Dolphine bajó del coche, dio la vuelta y abrió el maletero. Yo le seguí y le observé mientras sacaba una gran pala. El brillo de las llamas iluminaba el viejo cupé Dodge del detective privado; me fijé que había un montón de estacas y unos trapos junto al neumático de repuesto. Metiéndome la 38 en el cinturón, fabriqué dos antorchas con unos trapos al extremo de dos estacas, y después les prendí fuego en la cruz.

—Ve delante de mí —le ordené, al tiempo que le daba una a Dolphine.

Entramos en el arenal; dos forajidos sostenían bolas de fuego clavadas en un palo. Lo blando del terreno hacía que el avance fuera lento; la luz de las antorchas me permitió distinguir las ofrendas funerarias: pequeños ramos de flores y estatuillas religiosas colocadas aquí y allá sobre las dunas. Dolphine no paraba de murmurar que a los gringos los echaban al final; oí el ruido de huesos que se rompían bajo mis pies. Llegamos a una duna más alta que el resto y Dolphine agitó su antorcha ante una maltrecha bandera de los Estados Unidos desplegada sobre la arena.

—Aquí. El vagabundo dijo que estaba donde la bandera.

Aparté la bandera de una patada; un enjambre de insectos se alzó del suelo con un fuerte zumbido.

—Capullos —graznó Dolphine, y empezó a intentar matarlos con su antorcha.
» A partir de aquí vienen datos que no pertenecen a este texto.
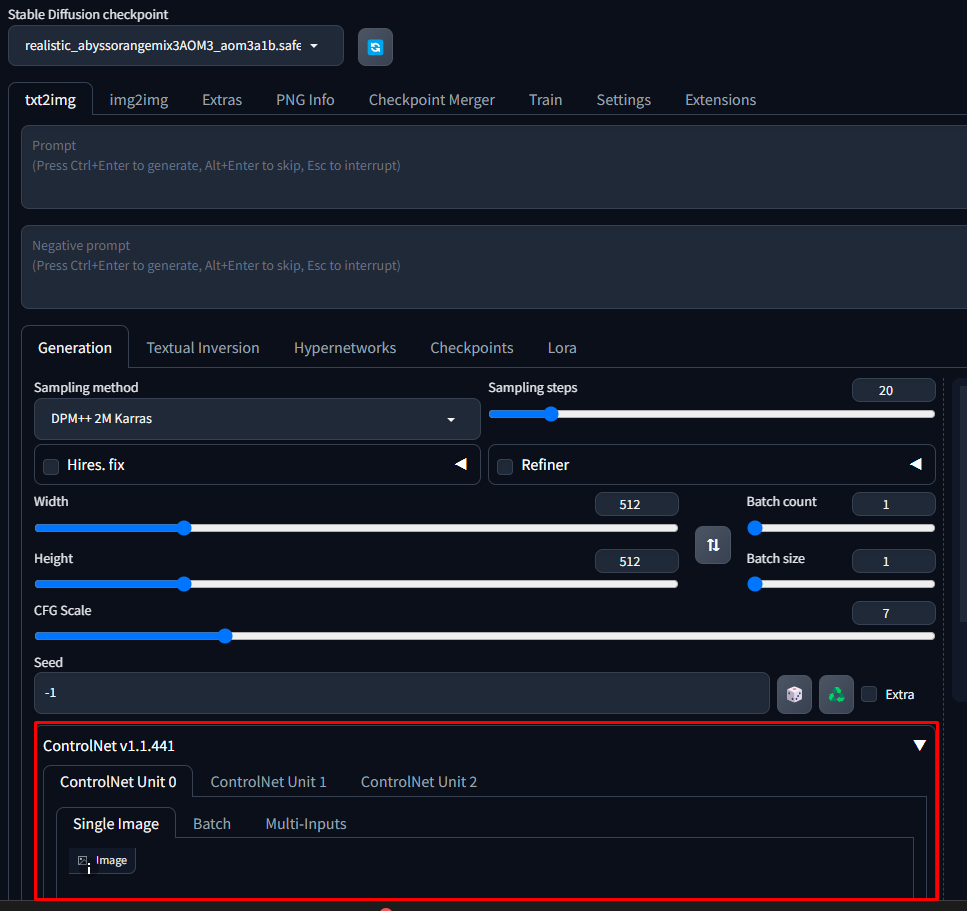The height and width of the screenshot is (911, 967).
Task: Go to the Extensions tab
Action: point(720,100)
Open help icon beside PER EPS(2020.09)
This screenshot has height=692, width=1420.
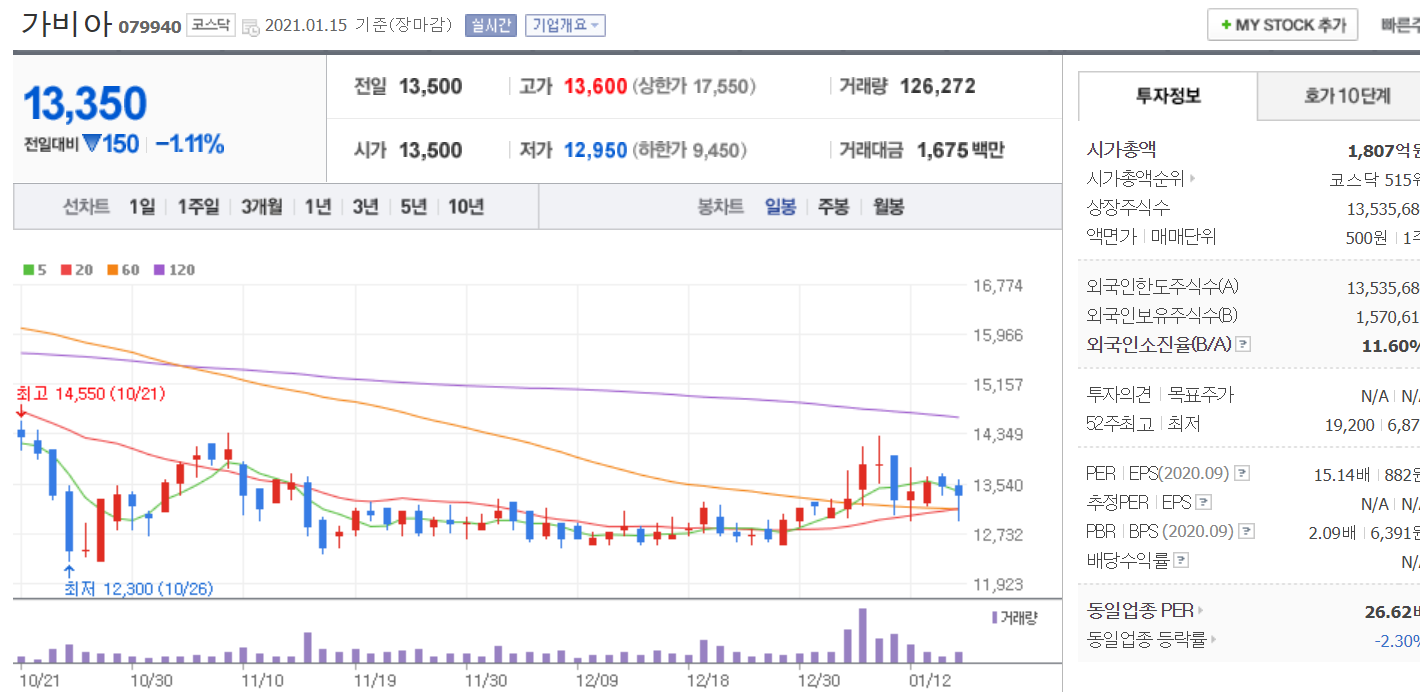tap(1241, 474)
Del gran cráter que había a nuestros pies se alzó un fuerte olor a putrefacción.

—Cava —dije.

Dolphine empezó a hacerlo; yo pensé en fantasmas —Betty Short y Laurie Blanchard—, esperando a que la pala tropezara con sus huesos. Cuando pensé eso por primera vez, recité un salmo que el viejo me había obligado a memorizar; la segunda vez, usé el Padrenuestro que Danny Boylan solía canturrear antes de nuestras sesiones de entrenamiento. Cuando Dolphine dijo: «Un marinero. Veo su uniforme», no supe si quería tener a Lee vivo y sufriendo o muerto y en ninguna parte, por lo que aparté a Dolphine de un empujón y empecé a cavar yo mismo.
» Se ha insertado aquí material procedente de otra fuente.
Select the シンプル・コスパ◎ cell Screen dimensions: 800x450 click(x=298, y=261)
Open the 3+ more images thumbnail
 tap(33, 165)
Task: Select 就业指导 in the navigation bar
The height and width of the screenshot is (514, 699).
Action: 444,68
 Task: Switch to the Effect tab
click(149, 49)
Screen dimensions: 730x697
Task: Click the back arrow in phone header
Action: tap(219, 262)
Mi primer golpe de pala desenterró el cráneo del marinero, el segundo desgarró la pechera de su uniforme, y arrancó el torso del resto del esqueleto. Tenía las piernas hechas pedazos. Seguí cavando en ese lugar hasta que encontré arena entre la que relucían brillantes pedacitos de mica. Después, apareció un nido de gusanos y entrañas y un vestido de crinolina manchado de sangre y arena y huesos sueltos y nada más, y entonces apareció una piel rosada a la que el sol había quemado y unas cejas rubias cubiertas de cicatrices que me resultaron familiares. Después, Lee sonrió igual que la
Dalia
, con los gusanos que se arrastraban por entre sus labios y por los agujeros donde antes estaban sus ojos.

Dejé caer la pala y eché a correr.

—¡El dinero! —gritó Dolphine a mi espalda.
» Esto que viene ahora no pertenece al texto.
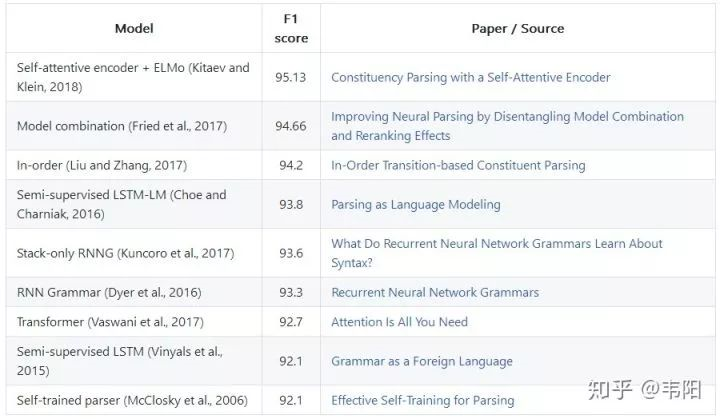Open the Recurrent Neural Network Grammars link
720x419 pixels.
click(x=435, y=292)
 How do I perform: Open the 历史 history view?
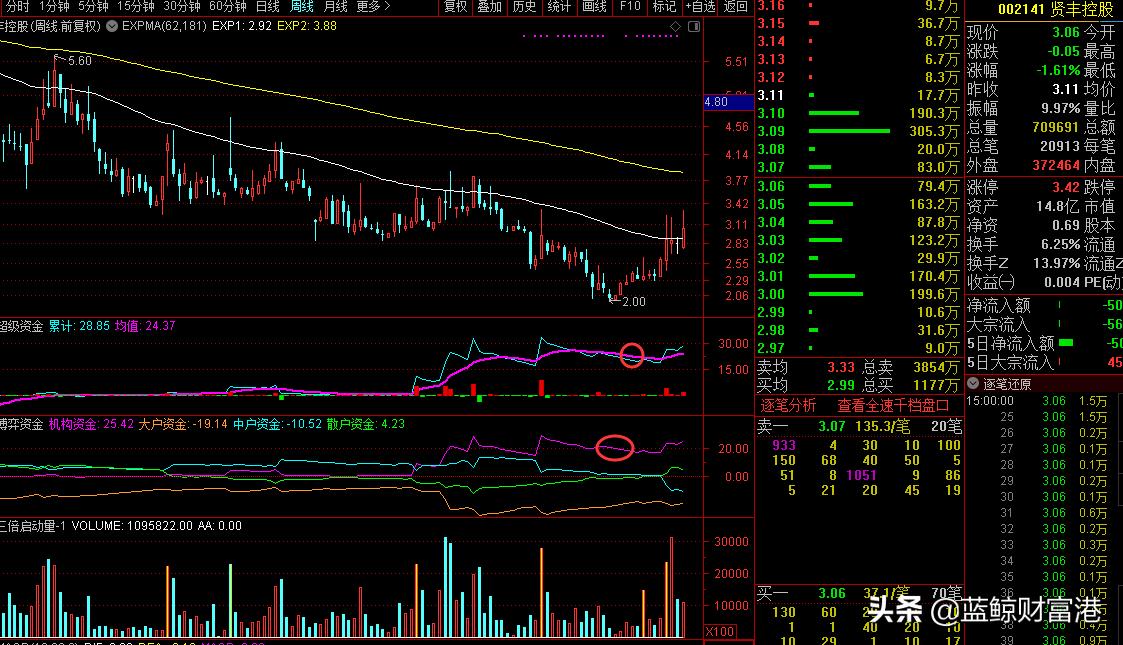[x=524, y=7]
Me dirigí hacia la cruz en llamas con el pensamiento de que yo le había hecho esas cicatrices a Lee, de que era yo quien le había pegado. Llegué al coche, entré en él, metí la marcha atrás y derribé el crucifijo, haciéndolo caer sobre la arena; después puse mi mano sobre el cambio de marchas y, con un chirrido, hice que la palanca se moviera a través de todas las posiciones, hasta meter primera.